Season Arc / Overarching Story

If expanded, the season would follow the team as they attempt to locate and neutralize "Anchors" in different locations across the city, each with its own unique set of physical anomalies. The overarching arc would reveal a hidden network of these sites, suggesting that the entire city is built upon a foundation that is slowly waking up.

As the characters delve deeper, they would undergo a transformation, losing their connection to their "modern" lives and becoming increasingly attuned to the logic of the anomaly. The season would build toward a confrontation with the entity responsible for placing these Anchors, forcing the team to choose between restoring the world as they knew it or embracing the new, chaotic reality.

Visual Style & Tone

The visual style is characterized by high-contrast lighting, with a focus on deep, heavy shadows that seem to possess mass. The cinematography utilizes wide, static shots for the hall to emphasize the characters' isolation, shifting to handheld, disorienting camera movements once they enter the garden.

The tone is grounded in "New Weird" fiction, blending the mundane details of urban development with surreal, cosmic horror. Comparable works include the atmospheric dread of True Detective (Season 1) and the surreal, reality-bending architecture of House of Leaves.

Target Audience

The target audience is adults aged 25-45 who enjoy psychological thrillers, cosmic horror, and atmospheric, character-driven dramas. It is intended for viewers who appreciate slow-burn narratives that prioritize mystery and thematic depth over jump scares.

Pacing & Runtime Notes

The pacing is deliberate and measured, mirroring the slow, creeping nature of the garden’s influence. The first act is dialogue-heavy to establish the stakes, while the second and third acts accelerate into a tense, rhythmic tempo as the reality of the garden begins to bleed into the characters' world.

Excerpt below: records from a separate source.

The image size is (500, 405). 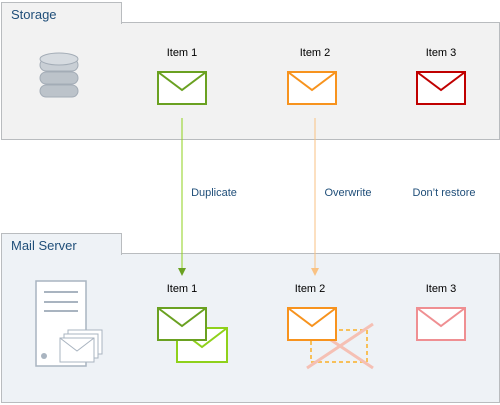 I want to click on mail-server-icon, so click(x=69, y=324).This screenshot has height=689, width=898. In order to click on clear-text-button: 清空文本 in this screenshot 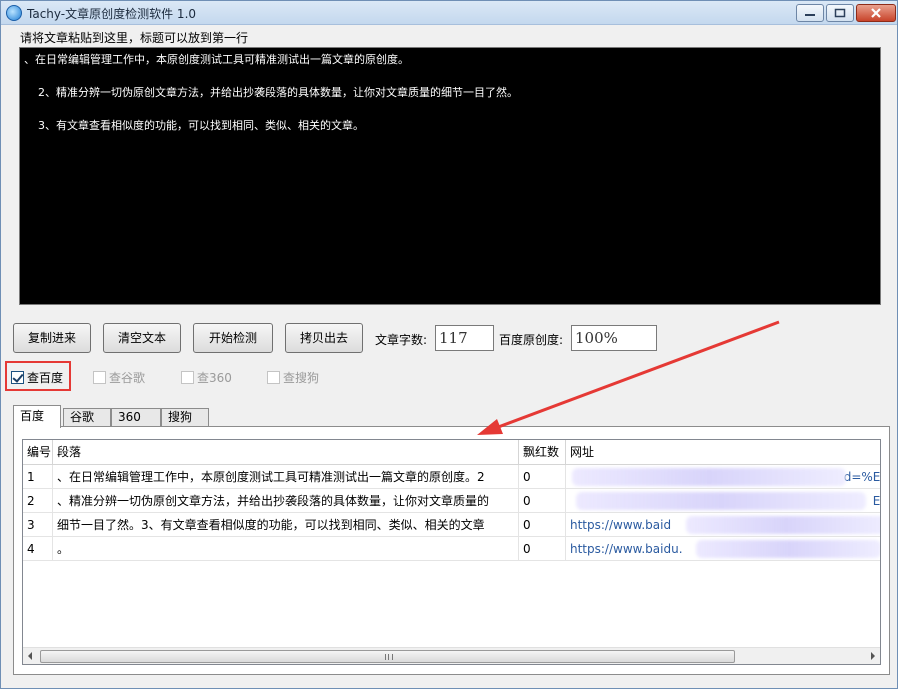, I will do `click(142, 338)`.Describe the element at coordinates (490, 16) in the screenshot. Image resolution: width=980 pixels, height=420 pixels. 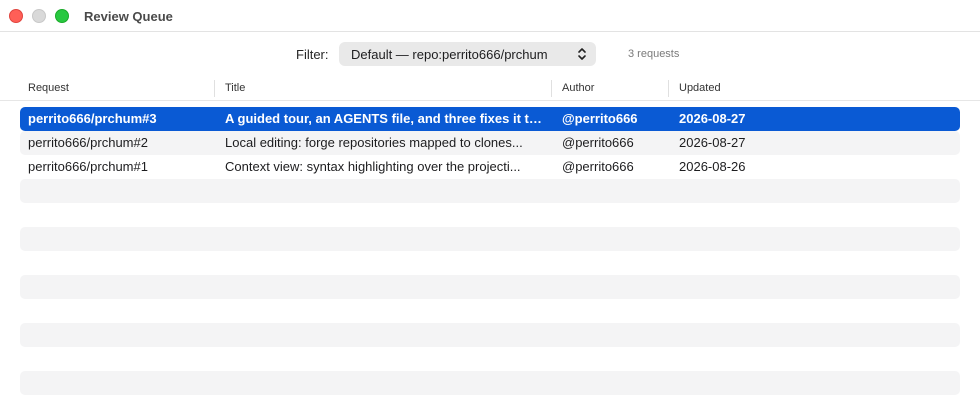
I see `title-bar: Review Queue` at that location. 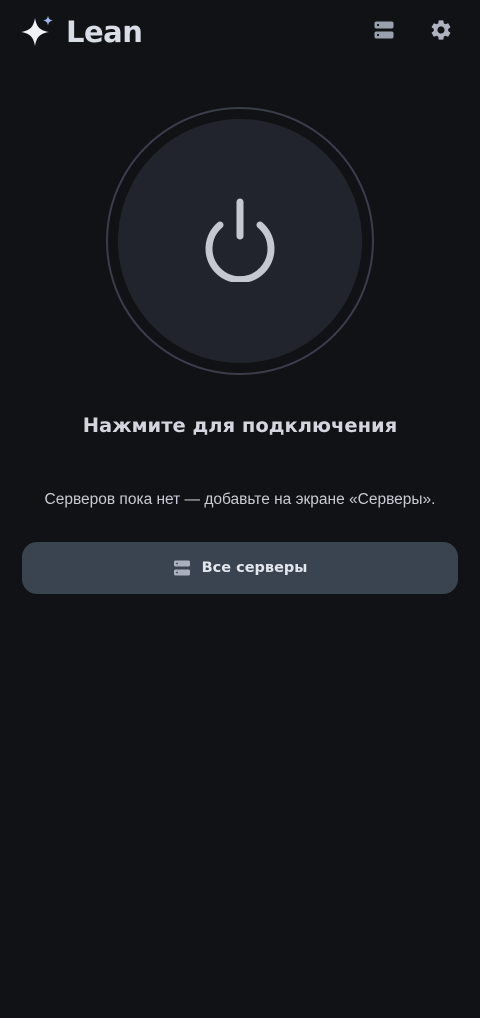 What do you see at coordinates (37, 34) in the screenshot?
I see `sparkle-icon` at bounding box center [37, 34]. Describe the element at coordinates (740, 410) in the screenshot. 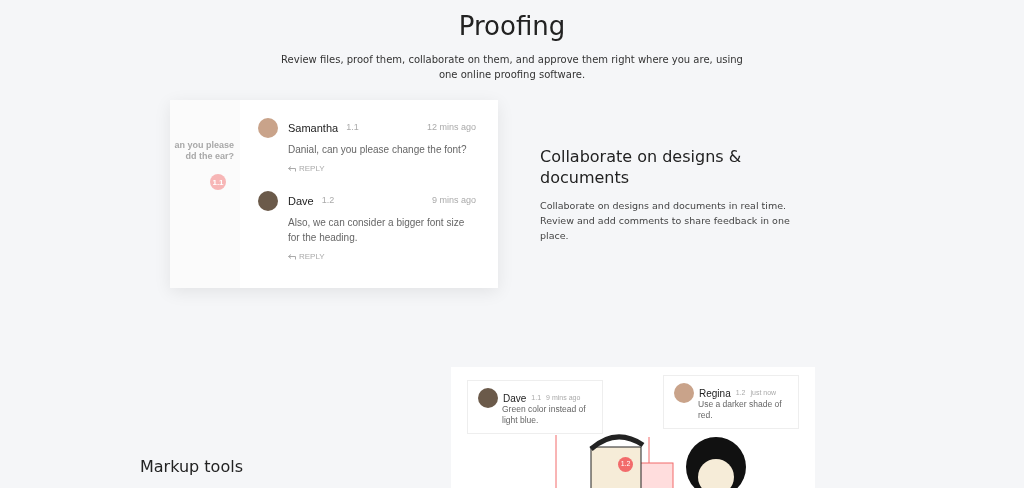

I see `comment-text: Use a darker shade of red.` at that location.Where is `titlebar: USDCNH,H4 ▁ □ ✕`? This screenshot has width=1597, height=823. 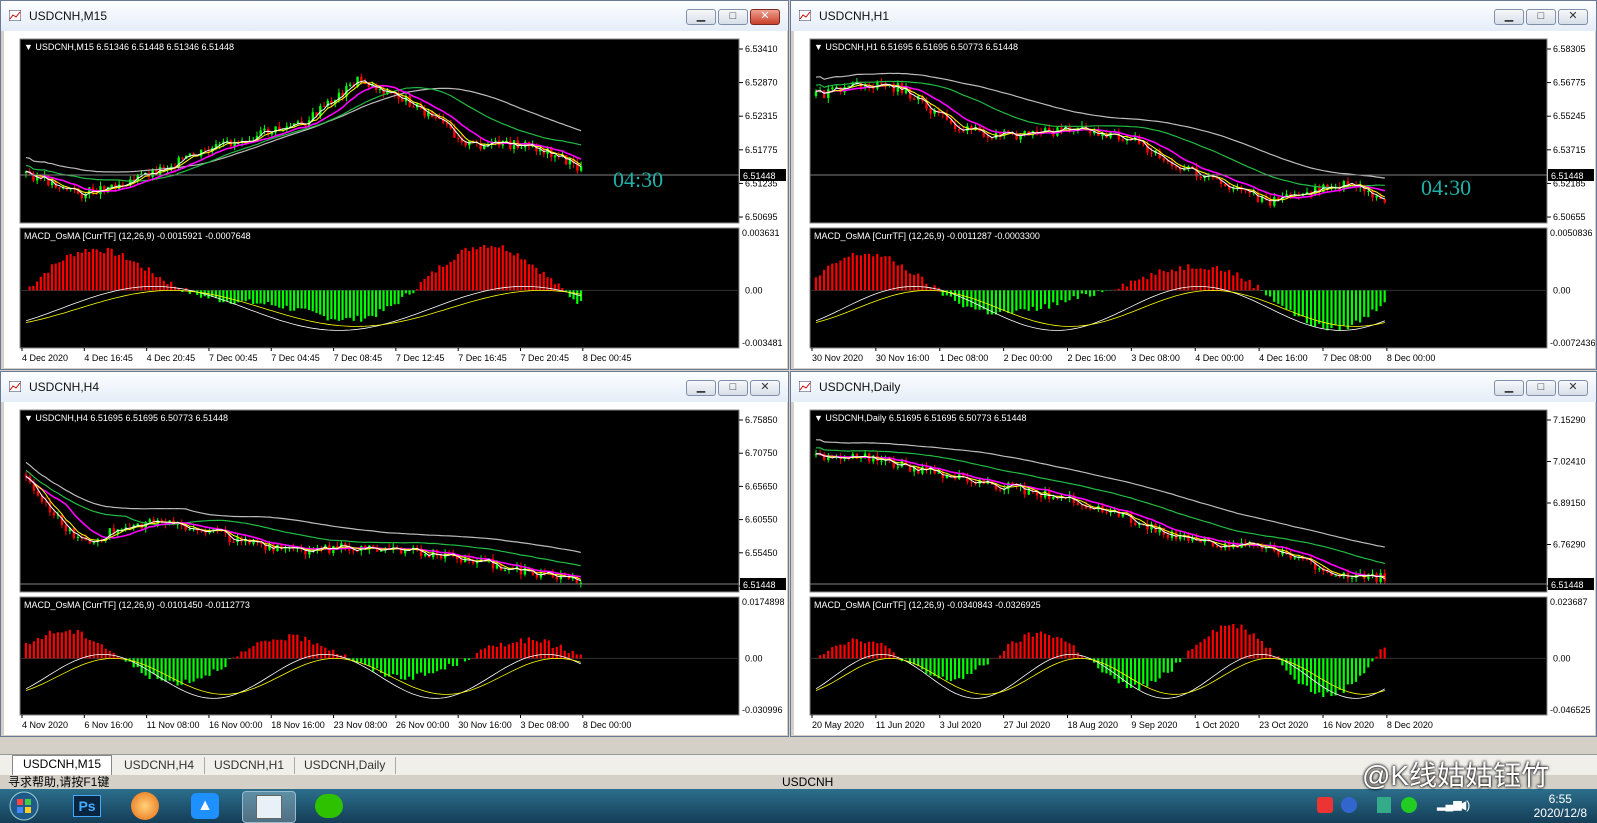
titlebar: USDCNH,H4 ▁ □ ✕ is located at coordinates (394, 387).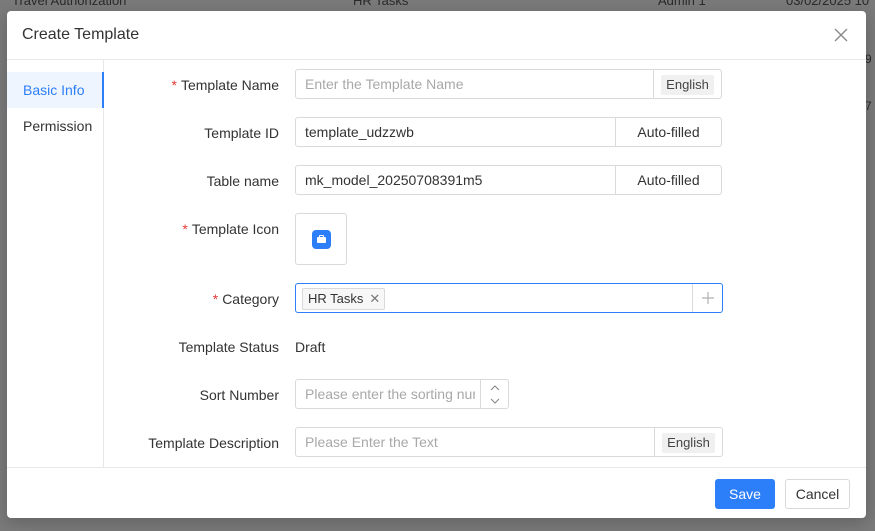  What do you see at coordinates (436, 492) in the screenshot?
I see `dialog-footer: Save Cancel` at bounding box center [436, 492].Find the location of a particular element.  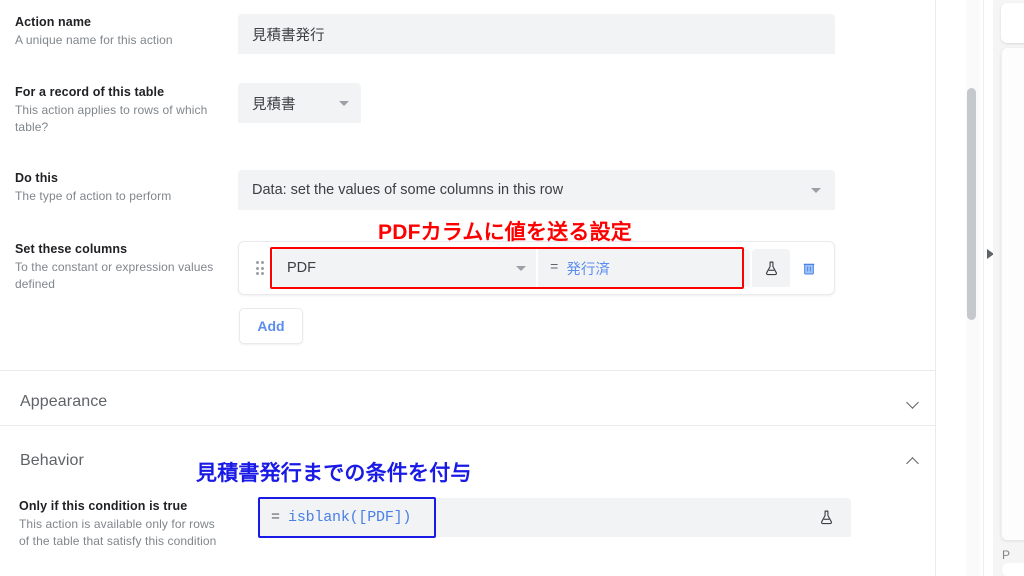

right-gutter: P is located at coordinates (980, 288). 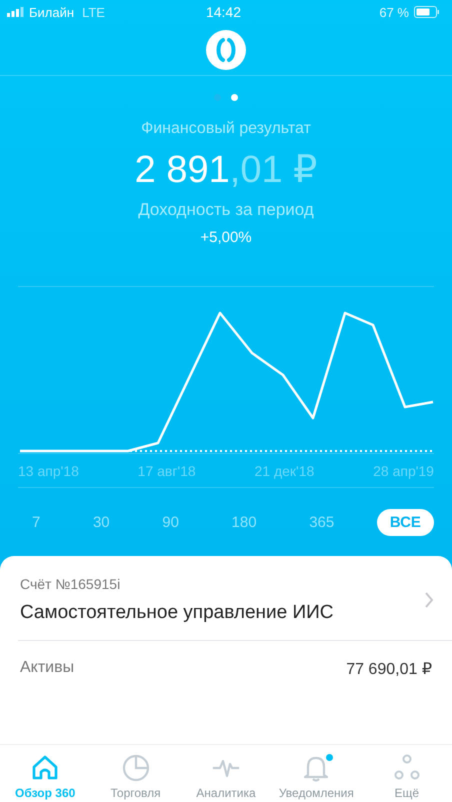 I want to click on battery-percent: 67 %, so click(x=394, y=12).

Production Notes / Considerations

The production should rely heavily on practical effects for the garden, using forced perspective and distorted sets to create the sense of "wrong" geometry. The "Shadow Mass" should be rendered as a physical, viscous element rather than a simple lighting effect, perhaps using specialized ink or projection mapping to give it a tangible, shifting quality.

The sound design is critical; the transition between the natural, windy world and the "dead" silence of the garden must be jarring. The use of low-frequency hums and metallic, rhythmic thrumming will be essential to establish the garden as a living, breathing entity that the audience can feel as much as hear.